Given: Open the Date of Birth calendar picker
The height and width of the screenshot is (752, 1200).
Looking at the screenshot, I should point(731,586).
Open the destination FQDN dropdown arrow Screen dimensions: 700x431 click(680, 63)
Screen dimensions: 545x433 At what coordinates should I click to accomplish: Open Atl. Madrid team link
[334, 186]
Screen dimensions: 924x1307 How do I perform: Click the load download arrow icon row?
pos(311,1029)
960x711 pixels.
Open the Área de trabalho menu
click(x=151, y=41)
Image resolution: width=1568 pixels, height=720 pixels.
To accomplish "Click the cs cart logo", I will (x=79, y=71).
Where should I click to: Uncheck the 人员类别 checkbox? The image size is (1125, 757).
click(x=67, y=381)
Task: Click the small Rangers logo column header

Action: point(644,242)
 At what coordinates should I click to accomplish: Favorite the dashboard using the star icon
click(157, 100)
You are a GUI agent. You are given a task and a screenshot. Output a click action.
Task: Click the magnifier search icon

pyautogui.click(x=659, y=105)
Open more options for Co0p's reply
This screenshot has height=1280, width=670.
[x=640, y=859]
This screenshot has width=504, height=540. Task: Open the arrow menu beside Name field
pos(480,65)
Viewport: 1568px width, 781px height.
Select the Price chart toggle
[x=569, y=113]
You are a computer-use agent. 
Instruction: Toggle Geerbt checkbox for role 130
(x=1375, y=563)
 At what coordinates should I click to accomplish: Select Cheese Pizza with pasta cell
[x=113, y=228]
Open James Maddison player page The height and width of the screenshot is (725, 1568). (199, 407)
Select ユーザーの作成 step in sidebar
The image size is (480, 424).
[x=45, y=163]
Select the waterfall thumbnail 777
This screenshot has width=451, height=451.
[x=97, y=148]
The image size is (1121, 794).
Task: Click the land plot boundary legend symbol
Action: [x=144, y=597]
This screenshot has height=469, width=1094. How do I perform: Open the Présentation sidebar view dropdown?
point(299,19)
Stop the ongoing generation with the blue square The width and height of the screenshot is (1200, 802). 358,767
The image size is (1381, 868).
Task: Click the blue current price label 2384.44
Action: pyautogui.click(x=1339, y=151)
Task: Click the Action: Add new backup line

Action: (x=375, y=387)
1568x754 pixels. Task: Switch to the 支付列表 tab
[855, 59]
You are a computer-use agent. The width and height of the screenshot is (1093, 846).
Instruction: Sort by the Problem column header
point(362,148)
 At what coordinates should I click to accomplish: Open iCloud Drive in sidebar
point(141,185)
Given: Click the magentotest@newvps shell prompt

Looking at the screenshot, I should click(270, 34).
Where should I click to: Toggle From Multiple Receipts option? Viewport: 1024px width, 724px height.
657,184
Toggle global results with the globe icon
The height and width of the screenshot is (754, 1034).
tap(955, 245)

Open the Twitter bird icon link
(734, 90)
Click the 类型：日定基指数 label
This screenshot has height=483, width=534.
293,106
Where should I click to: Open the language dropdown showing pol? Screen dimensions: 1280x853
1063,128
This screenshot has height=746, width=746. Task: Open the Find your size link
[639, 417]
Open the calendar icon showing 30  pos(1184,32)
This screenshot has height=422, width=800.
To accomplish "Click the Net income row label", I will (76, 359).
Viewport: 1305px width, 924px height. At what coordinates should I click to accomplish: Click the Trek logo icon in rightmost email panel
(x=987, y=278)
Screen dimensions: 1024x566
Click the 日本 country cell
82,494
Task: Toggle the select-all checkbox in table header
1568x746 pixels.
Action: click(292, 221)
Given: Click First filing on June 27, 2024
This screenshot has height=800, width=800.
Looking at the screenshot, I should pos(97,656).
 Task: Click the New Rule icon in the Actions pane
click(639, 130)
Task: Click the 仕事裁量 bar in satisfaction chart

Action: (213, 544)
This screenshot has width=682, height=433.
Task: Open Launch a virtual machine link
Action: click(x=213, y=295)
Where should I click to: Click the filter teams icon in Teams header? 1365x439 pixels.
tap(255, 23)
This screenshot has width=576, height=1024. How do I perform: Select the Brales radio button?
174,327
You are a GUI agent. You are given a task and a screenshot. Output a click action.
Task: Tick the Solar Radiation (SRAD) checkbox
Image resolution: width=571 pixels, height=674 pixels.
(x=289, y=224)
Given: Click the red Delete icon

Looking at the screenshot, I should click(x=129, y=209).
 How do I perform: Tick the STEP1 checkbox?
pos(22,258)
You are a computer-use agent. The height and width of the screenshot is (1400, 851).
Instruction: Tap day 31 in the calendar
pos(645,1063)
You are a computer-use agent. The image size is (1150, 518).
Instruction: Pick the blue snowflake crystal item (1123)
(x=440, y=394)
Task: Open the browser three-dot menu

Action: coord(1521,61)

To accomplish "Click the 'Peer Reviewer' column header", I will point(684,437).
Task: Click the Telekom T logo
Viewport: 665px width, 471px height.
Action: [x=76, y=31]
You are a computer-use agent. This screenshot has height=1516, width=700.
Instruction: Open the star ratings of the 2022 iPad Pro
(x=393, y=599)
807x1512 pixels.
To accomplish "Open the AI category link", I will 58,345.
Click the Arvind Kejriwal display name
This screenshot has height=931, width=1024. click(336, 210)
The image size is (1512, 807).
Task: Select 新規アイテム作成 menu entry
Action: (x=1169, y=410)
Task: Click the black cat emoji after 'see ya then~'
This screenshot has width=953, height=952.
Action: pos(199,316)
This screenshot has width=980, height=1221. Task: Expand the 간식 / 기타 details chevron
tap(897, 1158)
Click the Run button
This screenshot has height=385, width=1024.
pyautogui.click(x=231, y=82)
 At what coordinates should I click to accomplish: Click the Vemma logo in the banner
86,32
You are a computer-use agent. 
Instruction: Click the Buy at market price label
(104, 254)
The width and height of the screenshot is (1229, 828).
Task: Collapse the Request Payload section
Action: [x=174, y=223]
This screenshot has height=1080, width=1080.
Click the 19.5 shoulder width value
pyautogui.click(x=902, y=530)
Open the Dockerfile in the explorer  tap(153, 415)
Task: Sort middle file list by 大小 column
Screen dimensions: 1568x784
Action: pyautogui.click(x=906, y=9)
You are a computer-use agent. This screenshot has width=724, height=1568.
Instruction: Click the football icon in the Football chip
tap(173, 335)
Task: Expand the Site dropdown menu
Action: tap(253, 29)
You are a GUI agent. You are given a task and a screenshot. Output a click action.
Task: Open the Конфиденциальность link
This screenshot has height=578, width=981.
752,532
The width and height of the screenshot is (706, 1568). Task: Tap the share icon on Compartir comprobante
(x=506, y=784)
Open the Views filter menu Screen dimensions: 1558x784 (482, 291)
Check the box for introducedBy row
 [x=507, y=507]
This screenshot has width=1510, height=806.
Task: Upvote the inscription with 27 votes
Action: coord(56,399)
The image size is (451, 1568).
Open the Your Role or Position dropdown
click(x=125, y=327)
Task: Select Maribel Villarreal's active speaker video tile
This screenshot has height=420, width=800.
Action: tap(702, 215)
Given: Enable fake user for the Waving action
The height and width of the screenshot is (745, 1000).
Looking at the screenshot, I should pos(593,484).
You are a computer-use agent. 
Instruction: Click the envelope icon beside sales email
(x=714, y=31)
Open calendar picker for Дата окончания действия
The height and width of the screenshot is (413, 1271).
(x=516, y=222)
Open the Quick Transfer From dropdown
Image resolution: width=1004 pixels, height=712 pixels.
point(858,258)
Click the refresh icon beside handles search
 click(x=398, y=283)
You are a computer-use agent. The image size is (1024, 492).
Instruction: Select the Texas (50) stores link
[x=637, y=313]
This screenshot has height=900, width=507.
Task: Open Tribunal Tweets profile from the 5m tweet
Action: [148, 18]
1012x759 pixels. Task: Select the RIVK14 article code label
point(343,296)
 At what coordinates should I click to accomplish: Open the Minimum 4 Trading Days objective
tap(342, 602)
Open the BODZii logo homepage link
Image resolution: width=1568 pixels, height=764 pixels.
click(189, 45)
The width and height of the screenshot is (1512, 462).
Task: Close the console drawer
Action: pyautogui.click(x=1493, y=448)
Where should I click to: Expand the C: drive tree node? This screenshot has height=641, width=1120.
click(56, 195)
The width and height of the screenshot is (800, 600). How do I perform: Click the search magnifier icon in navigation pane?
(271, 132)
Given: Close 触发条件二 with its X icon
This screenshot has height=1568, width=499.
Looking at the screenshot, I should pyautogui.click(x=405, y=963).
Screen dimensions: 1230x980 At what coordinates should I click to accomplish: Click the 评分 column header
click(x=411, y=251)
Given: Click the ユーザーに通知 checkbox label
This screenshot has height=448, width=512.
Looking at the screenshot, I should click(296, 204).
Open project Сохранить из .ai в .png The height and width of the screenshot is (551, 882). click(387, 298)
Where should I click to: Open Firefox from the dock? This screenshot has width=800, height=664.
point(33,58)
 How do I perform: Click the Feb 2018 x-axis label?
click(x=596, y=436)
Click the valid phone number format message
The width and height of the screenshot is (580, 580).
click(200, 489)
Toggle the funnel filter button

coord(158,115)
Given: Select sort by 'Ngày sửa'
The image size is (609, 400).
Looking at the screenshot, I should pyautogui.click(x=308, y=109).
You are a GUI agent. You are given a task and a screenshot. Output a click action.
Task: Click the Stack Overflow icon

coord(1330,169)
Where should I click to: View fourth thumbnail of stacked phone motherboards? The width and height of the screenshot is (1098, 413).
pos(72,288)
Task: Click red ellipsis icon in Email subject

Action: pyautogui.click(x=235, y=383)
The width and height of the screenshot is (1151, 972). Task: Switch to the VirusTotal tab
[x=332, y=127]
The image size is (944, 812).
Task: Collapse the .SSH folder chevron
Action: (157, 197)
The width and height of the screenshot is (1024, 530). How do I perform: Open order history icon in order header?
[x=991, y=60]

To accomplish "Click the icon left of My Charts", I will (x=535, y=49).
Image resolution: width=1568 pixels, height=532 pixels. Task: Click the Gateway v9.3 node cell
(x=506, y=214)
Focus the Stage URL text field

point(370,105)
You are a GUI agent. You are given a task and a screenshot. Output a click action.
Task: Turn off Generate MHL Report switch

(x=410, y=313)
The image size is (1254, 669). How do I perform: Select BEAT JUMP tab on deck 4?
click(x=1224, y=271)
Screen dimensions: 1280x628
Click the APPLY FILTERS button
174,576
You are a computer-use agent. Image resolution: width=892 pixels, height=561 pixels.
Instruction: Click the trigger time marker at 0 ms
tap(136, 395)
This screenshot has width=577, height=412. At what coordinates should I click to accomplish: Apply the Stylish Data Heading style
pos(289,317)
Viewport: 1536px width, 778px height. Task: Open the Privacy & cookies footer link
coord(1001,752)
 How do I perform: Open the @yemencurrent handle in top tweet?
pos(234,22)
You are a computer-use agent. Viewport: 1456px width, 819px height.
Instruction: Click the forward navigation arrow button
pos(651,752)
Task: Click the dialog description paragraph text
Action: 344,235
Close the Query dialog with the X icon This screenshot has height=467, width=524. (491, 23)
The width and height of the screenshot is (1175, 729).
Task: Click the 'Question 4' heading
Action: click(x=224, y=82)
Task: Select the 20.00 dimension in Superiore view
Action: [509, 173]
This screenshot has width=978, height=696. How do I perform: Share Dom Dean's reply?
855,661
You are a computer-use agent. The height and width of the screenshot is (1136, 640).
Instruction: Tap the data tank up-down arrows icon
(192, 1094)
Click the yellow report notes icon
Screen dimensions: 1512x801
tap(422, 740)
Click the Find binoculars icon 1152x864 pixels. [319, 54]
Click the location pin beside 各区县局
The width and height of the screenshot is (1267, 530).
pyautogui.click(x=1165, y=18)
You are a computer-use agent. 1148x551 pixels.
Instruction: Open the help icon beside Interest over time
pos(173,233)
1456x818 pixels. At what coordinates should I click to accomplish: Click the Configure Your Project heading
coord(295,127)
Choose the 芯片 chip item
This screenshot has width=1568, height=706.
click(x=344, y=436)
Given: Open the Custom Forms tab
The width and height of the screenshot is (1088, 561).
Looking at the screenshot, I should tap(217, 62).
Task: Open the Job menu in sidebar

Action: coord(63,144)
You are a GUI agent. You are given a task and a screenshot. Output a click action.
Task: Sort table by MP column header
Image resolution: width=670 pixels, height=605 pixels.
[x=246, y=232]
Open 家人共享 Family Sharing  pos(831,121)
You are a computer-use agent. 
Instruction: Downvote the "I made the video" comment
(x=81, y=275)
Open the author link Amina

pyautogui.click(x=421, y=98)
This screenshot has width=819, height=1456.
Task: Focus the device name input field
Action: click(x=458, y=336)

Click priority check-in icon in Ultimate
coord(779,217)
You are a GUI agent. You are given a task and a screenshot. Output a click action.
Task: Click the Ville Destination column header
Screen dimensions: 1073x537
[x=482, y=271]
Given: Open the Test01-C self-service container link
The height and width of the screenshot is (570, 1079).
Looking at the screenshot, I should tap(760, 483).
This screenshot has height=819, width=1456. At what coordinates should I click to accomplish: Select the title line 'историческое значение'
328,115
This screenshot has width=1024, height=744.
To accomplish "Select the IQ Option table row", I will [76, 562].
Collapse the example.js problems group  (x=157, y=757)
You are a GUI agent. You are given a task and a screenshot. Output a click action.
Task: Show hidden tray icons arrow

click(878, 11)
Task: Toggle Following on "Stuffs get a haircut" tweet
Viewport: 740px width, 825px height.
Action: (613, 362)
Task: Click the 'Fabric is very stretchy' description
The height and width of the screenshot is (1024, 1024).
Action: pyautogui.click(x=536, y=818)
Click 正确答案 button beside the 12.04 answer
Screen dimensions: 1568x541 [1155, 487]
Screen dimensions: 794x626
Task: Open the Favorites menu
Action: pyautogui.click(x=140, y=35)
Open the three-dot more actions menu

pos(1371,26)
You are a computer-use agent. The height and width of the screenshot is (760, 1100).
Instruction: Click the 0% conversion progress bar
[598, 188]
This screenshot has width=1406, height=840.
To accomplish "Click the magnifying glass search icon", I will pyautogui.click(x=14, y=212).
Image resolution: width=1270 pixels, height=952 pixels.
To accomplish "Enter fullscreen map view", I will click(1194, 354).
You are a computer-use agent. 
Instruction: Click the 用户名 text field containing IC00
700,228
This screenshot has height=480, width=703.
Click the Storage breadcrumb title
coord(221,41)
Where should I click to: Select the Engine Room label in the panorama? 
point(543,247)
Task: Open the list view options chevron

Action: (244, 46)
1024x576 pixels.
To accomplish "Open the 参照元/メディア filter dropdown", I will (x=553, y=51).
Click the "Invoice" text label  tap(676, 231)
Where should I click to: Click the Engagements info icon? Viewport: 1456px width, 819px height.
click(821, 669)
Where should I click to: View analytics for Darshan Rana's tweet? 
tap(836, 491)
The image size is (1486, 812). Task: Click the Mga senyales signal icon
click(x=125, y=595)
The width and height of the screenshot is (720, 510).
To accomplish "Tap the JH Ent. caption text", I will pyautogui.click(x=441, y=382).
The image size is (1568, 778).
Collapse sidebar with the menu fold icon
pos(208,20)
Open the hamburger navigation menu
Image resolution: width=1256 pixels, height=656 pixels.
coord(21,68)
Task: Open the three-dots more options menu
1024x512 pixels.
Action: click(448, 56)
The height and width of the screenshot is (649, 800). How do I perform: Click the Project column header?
━━━━━━━━━━━━━━━━━━━━
Exercise requirements:
Return the span of lines in the data above that opens at the line with "Screen dimensions: 1073x537" and closes at the line with "1024x576 pixels.", exactly, ends included, nothing else.

Written solution:
Screen dimensions: 1073x537
[x=482, y=271]
Given: Open the Test01-C self-service container link
The height and width of the screenshot is (570, 1079).
Looking at the screenshot, I should tap(760, 483).
This screenshot has height=819, width=1456. At what coordinates should I click to accomplish: Select the title line 'историческое значение'
328,115
This screenshot has width=1024, height=744.
To accomplish "Select the IQ Option table row", I will [76, 562].
Collapse the example.js problems group  (x=157, y=757)
You are a GUI agent. You are given a task and a screenshot. Output a click action.
Task: Show hidden tray icons arrow

click(878, 11)
Task: Toggle Following on "Stuffs get a haircut" tweet
Viewport: 740px width, 825px height.
Action: (613, 362)
Task: Click the 'Fabric is very stretchy' description
The height and width of the screenshot is (1024, 1024).
Action: pyautogui.click(x=536, y=818)
Click 正确答案 button beside the 12.04 answer
Screen dimensions: 1568x541 [1155, 487]
Screen dimensions: 794x626
Task: Open the Favorites menu
Action: pyautogui.click(x=140, y=35)
Open the three-dot more actions menu

pos(1371,26)
You are a computer-use agent. The height and width of the screenshot is (760, 1100).
Instruction: Click the 0% conversion progress bar
[598, 188]
This screenshot has width=1406, height=840.
To accomplish "Click the magnifying glass search icon", I will pyautogui.click(x=14, y=212).
Image resolution: width=1270 pixels, height=952 pixels.
To accomplish "Enter fullscreen map view", I will click(1194, 354).
You are a computer-use agent. 
Instruction: Click the 用户名 text field containing IC00
700,228
This screenshot has height=480, width=703.
Click the Storage breadcrumb title
coord(221,41)
Where should I click to: Select the Engine Room label in the panorama? 
point(543,247)
Task: Open the list view options chevron

Action: (244, 46)
1024x576 pixels.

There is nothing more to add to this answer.